Two New York Times workers have confirmed to The Spectator on Monday that a top editor of the American daily newspaper had told employees early in the year 2020 when the world was just about starting to come to terms with the global pandemic that had been unleashed on it, that they should not probe or follow up the origins of the deadly and highly contagious virus.
The NYT journalist reportedly told Dominic Green, the deputy editor of the US edition of The Spectator: “In early 2020, I suggested to a senior editor at the paper that we investigate the origins of COVID-19. I was told it was dangerous to run a piece about the origins of the coronavirus. There was resistance to running anything that could suggest that [COVID-19 was manmade or had leaked accidentally from a lab].”
When the Covid-19 pandemic was in its early stages, the US former president, Donald Trump was campaigning for re-election. He had then held China responsible for the deadly outbreak of the coronavirus pandemic by calling it the ‘China virus’. In May 2020, his secretary of state, Mike Pompeo, told ABC’s This Week that he had seen “substantial” and “enormous proof” that the virus originated at the Wuhan Institute of Virology.
New York Times labelled any criticism of WHO’s claim as ‘racists’
Yet, according to the two whistleblowers, “NYT refused to investigate the biggest story of our times”. The report by The Spectator states that the senior editors of the NYT are not only accused of suppressing efforts to investigate the virus’s origins but also of leading the charge to label any criticism of the WHO’s now-debunked claim as conspiracist or even “racist.”
Despite multiple scientists and experts saying it was not possible to rule out the theory that the coronavirus may have leaked from the Wuhan Institute of Virology, “it was considered a conspiracy theory”, confirmed the second NYT insider, who was in a senior position on a different section at the time, to The Spectator.
The Chinese government has paid millions to outlets like the NYT since 2016
“It was untouchable everywhere. The fact that Trump embraced it, of course, also made it a no-go”, the NYT whistleblower added.
According to the NYT’s whistleblowers, the biggest factor wasn’t politics. The biggest factor was that The New York Times was being heavily funded by the Communist Chinese government and it could not dare to write anything critical about China, so they killed the story.
They claimed that the editors of the New York Times were not driven by domestic politics in an election year, nor by a strong dislike for Donald Trump that led them to prefer the WHO and the Chinese government to the Trump administration. They said that revenue from China was an important aspect of the New York Times’ business strategy in the years leading up to the outbreak of the Covid-19 pandemic. The newspaper received millions of dollars from Chinese government-controlled media outlets, particularly China Daily, and produced “advertorials” pushing the Chinese government’s narratives since 2016.

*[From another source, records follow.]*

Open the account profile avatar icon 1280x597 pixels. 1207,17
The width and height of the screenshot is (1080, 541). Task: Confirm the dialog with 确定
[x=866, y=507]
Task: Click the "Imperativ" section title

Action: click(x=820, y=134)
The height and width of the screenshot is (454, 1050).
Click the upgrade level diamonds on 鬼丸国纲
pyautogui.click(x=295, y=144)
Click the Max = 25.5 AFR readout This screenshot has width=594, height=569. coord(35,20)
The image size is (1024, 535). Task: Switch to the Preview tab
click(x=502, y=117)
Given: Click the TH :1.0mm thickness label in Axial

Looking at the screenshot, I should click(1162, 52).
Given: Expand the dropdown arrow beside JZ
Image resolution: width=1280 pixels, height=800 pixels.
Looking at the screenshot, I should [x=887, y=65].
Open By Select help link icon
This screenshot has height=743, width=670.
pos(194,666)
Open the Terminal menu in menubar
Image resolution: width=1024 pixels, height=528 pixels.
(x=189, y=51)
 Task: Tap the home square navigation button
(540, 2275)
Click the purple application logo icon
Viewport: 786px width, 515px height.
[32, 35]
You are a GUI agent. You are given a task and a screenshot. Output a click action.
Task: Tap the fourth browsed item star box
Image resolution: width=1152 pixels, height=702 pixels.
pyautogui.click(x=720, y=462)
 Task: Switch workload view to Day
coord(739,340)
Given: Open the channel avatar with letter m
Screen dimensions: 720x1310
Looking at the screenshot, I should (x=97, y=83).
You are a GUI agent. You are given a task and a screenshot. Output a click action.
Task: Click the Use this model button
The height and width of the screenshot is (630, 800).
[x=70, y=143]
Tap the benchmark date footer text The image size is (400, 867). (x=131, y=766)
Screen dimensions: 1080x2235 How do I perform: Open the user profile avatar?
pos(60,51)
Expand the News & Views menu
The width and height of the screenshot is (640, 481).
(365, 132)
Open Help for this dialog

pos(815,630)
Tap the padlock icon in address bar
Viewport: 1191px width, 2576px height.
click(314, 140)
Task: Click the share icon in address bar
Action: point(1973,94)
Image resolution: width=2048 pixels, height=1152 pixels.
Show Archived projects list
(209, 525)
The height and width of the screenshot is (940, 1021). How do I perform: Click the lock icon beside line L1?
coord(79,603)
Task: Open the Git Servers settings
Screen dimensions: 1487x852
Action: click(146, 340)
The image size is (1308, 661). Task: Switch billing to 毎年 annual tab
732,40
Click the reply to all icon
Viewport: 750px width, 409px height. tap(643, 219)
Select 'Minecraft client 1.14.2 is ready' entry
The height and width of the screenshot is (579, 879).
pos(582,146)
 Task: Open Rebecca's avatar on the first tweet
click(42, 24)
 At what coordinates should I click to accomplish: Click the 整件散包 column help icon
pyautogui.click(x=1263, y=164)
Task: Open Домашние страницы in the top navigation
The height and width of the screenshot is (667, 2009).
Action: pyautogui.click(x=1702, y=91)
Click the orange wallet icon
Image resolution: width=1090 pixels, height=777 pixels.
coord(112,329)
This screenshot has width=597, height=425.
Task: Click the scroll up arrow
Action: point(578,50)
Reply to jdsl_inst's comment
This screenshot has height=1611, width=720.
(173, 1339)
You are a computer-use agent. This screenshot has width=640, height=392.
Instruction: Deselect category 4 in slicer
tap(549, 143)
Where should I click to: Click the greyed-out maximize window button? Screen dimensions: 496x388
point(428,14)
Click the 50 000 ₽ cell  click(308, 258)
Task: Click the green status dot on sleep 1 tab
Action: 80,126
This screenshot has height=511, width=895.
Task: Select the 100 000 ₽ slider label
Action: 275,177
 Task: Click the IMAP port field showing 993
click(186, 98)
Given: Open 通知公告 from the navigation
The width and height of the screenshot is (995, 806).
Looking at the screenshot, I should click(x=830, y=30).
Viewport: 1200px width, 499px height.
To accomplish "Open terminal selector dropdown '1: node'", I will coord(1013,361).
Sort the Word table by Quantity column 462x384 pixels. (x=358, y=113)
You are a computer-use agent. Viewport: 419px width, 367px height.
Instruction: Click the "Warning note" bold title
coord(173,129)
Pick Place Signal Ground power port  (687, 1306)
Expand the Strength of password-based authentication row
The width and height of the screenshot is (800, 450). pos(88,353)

Since the NYT was receiving hefty amounts from the Communist government in China, it discredited the lab leak hypotheses, as a ‘fringe theory’. Alexandra Stevenson, the New York Times’s Hong Kong reporter, called it ‘the kind of conspiracy once reserved for tinfoil hatters’.
According to Tucker Swanson McNear Carlson, the Fox News journalist, the Chinese government, has paid million of dollars to outlets like The New York Times, The Los Angeles Times, the Chicago Tribune, and The Washington Post since 2016. In fact, the social media giant Twitter is also believed to have received checks from the Chinese government totalling hundreds of thousands of dollars. These arrangements lasted for years until the Chinese government abruptly ended recently.
The New York Times tried to hide the evidence that it ever happened. The American newspaper is said to have deleted all propaganda pieces paid for by the Chinese Communist Party from its archives. According to the Fox News host, hundreds of NYT articles, going back nearly a decade, suddenly vanished.
Meanwhile, the spokesperson of NYT told The Spectator in it’s defence: “Any accusation that the New York Times would refuse to investigate the origins of a pandemic is ridiculous. In 2020, The New York Times Company made the decision to stop accepting and hosting branded content ads from state media, which includes China Daily. We do not discuss revenue beyond what is our quarterly earnings reports.
He added: “Lastly, where you mention Alexandra Stevenson’s article, I’d like to point out that our story — as is clear from the subheading and lead paragraph — was focused on speculation about a bioweapon manufactured by the Chinese government, an idea that was and is outside of the mainstream discussion among scientists.”